As for Pontiac — which in a former life was GM’s “upscale performance” division — Nissan, Mazda and Audi have that pretty well covered. Yet Pontiac keeps trying to jump-start its past with hastily tossed together badge-engineered cars like the “new” GTO (which is in fact an old Holden, updated with Pontiac styling cues) and the admittedly attractive (but duplicative) Solstice — which GM also sells under its Opel and Saturn nameplates. In general, it can’t seem to get out of the rental car rut — and has a long way to go if it hopes to be considered co-equal with Nissan, Mazda or Audi. Let alone BMW.
Also, both Pontiac and Buick long ago became “shell” divisions - having lost their independent powertrain and engineering departments. In the past, when you bought a Pontiac, you actually got a car with a different (and Pontiac-built) engine - not one with the identical (and Chevy-built, “corporate”) engine you’d find in other cars sold under different brands. Thus, the difference involved more than price and styling gimmicks — as it often does today. You got a substantially unique vehicle, with a personality and feel all its own. Those old enough to recall the mid-1970s, for example, will remember that even among corporate “twins” like GM’s F-cars (Chevy Camaro and Pontiac Firebird) there was a meaningful difference in how each car drove. The Firebirds of the era offered very high-torque, large-displacement V-8s built by Pontiac (the 400 and 455 series) while the Camaros (excepting a handful of early “big block” SS models) featured smaller-displacement, higher RPM “small blocks” with wildly different power curves and operating characteristics.
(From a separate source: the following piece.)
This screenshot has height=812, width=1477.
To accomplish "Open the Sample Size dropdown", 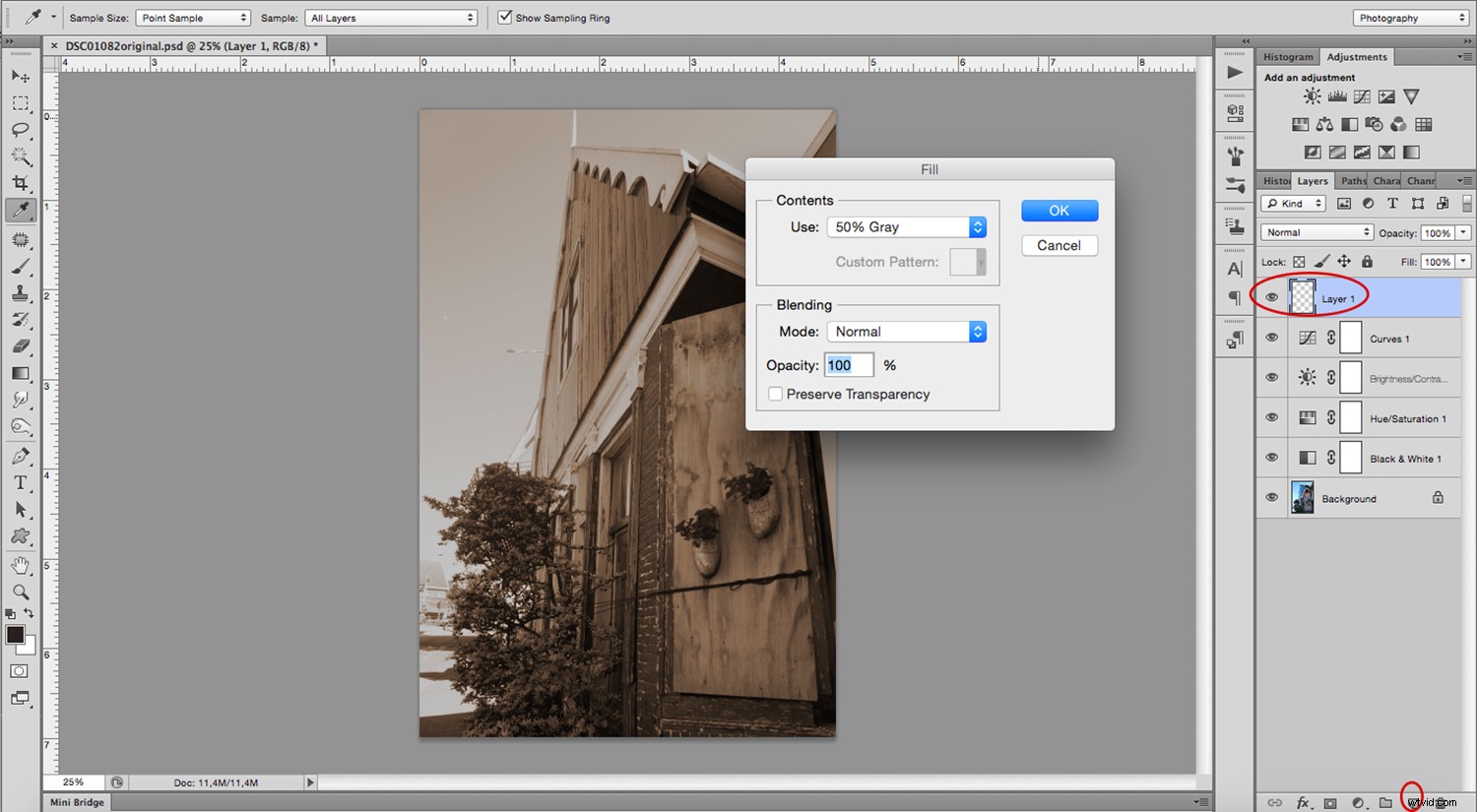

All that’s gone, now. A Solstice is a Sky is an Opel GT. Identical drivetrains — different badges. Why does GM persist in this? You don’t see Toyota selling the Camry three different ways. Toyota may use the underlying platform more than once — but it doesn’t bald-facedly try to re-sell the same basic car under three or more nameplates.
The good news for GM is at least two of its formerly terminal divisions are making a comeback. Cadillac is a respectable luxury-sport brand — and Saturn is making progress with models like the VUE sport-utility, Sky roadster and the new Aura sedan — which received accolades at this year’s Detroit Auto Show. And Chevy trucks are poised to replace Fords as “America’s trucks” — for good reason. They are powerful, strong and (lately) incredibly sharp on the inside.
But GM still needs to cut the fat if it hopes to seal the still-leaking bulkheads and correct the list that’s been growing since the 1990s.
A respectful retirement party for Buick and Pontiac would be a great place to start.